Wednesday, June 21, 2006

On this summer date in 1899, sweet Edith was born in rural Indiana.
She lived a faithful, unpretentious and hard working life within a few miles of her backroads birthplace, sprinkling her many friends and large family with the very "Mercy!" she frequently declared. She raised five children to adulthood without daycare, cell phones or air conditioning, crafted noodles from scratch and wrung her own chickens' necks. She claimed she could hear corn grow. My grandmother's meekness was a mighty testimony.

I inherited a hankie, her leather pocketbook, and a fond recollection of streaming dust down a dirt road on our way to church while Grandma steered the car with her knees, adjusting her hat with a sharp pin.

Hundreds of sympathizers swarmed our family with condolences when Grandma died 69 years young, strands of silver in her long dark hair. Such was her godly influence that when my grandfather passed on sixteen years later, he left instructions for his casket to be buried a foot deeper than hers and with his body turned, as if looking upward at a saint.

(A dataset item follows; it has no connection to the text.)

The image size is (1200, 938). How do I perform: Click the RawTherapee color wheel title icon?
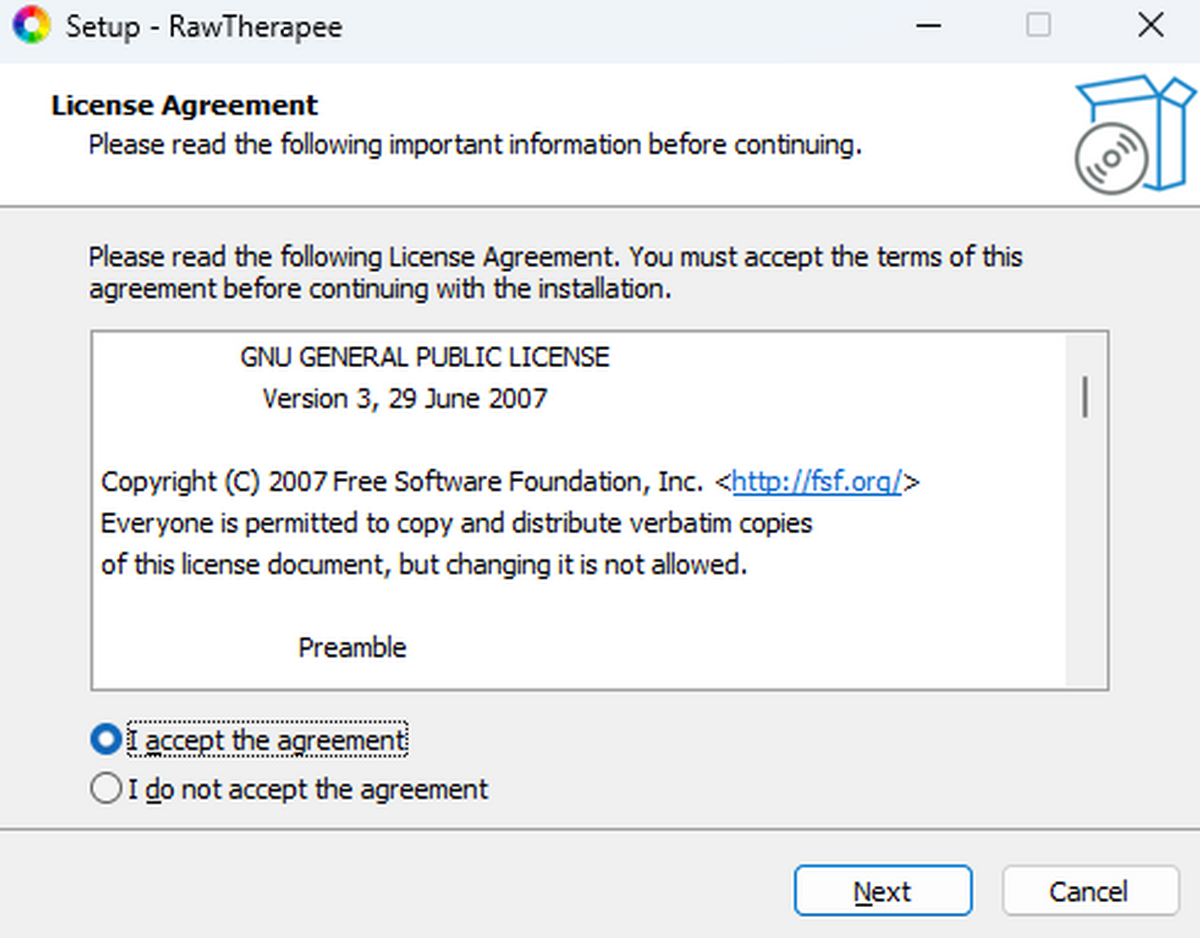click(x=29, y=25)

Her death ended my idyllic childhood and helped me realize that it's not where you've been that matters so much, but where you're headed. I'd like to know her better now that I'm willing to listen. No greater compliment have I ever heard than, "you remind me of your grandmother."

The intense grief I experienced when I lost the joy of knowing this woman is a painful glimpse of how God must have felt when his people moved away from His garden home. It's an earthly bitter taste--and immensely merciful preview--of how it feels to be eternally separated from One Who Loves.

Wednesday, June 14, 2006

To keep or not--that is the question.
Room by room, I've declared a battle on my house.
Better to be safe than sorry has rolled me into this snowball.
From now on, I'm relying on short term memory loss
to explain anything missing in attic.